◆ ASSIGNMENT ◆
Your copy should hold only the lines from the one containing "Click the file list corner resize handle" through the final line of the entries, exactly as written, with no pictures.

===== RECORDS PROVIDED

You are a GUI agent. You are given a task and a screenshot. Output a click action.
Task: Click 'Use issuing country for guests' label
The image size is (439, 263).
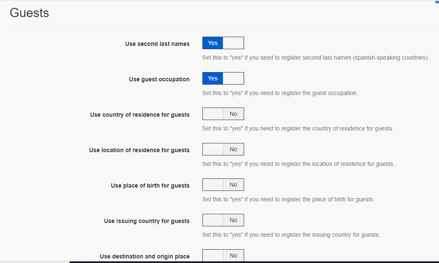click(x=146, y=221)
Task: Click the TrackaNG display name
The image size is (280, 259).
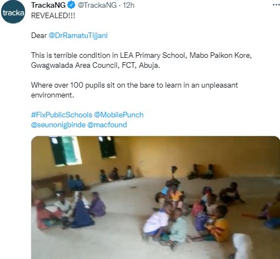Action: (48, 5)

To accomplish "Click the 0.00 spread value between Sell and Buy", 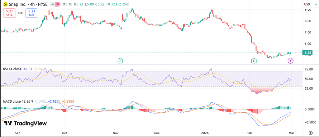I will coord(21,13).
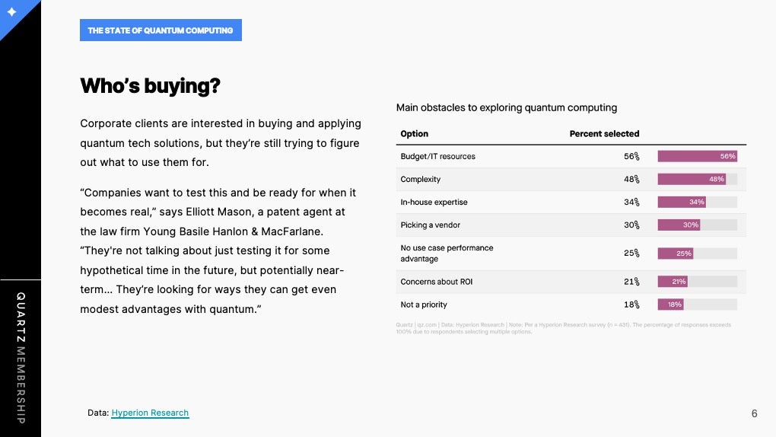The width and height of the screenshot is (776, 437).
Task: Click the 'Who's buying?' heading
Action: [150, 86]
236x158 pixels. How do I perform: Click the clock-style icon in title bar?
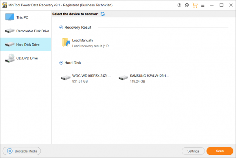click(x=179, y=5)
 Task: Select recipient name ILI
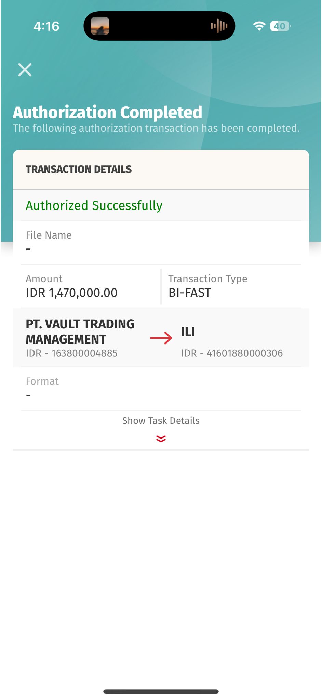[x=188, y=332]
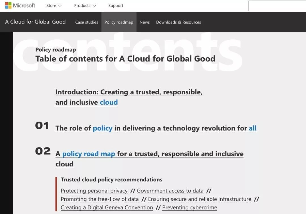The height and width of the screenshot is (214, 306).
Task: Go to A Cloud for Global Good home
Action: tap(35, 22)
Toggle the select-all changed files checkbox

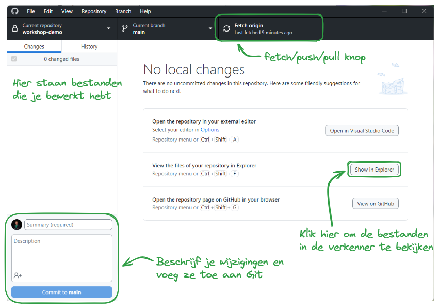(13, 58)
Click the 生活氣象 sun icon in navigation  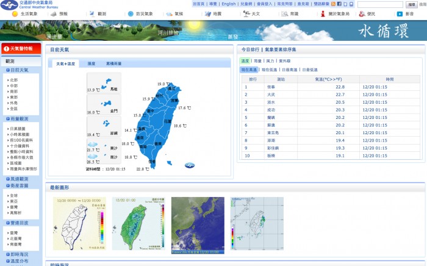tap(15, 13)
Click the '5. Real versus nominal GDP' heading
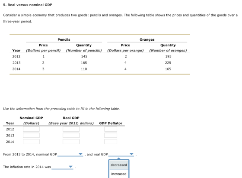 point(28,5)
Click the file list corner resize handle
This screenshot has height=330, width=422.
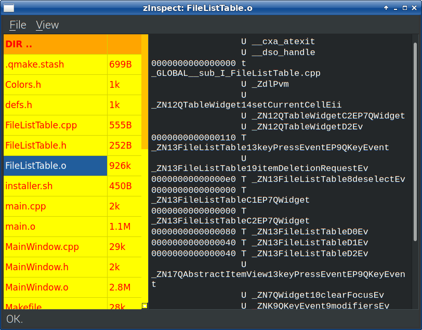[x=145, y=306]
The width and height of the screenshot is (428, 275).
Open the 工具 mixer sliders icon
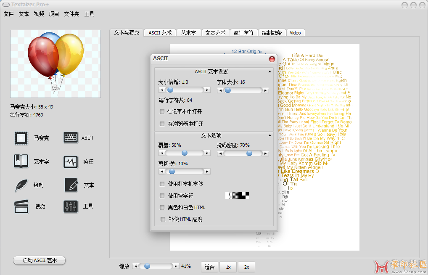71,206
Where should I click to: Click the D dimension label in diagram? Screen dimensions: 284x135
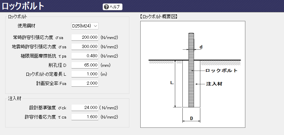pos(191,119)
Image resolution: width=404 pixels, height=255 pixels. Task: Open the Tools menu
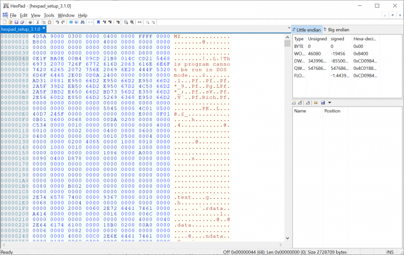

==========

◆ ANSWER TO THE EXERCISE ◆
Click the file list corner resize handle
This screenshot has height=330, width=422.
[x=145, y=306]
The width and height of the screenshot is (428, 275).
Open the 工具 mixer sliders icon
71,206
Where should I click to: Click the D dimension label in diagram? Screen dimensions: 284x135
pos(191,119)
Image resolution: width=404 pixels, height=255 pixels. Task: Open the Tools menu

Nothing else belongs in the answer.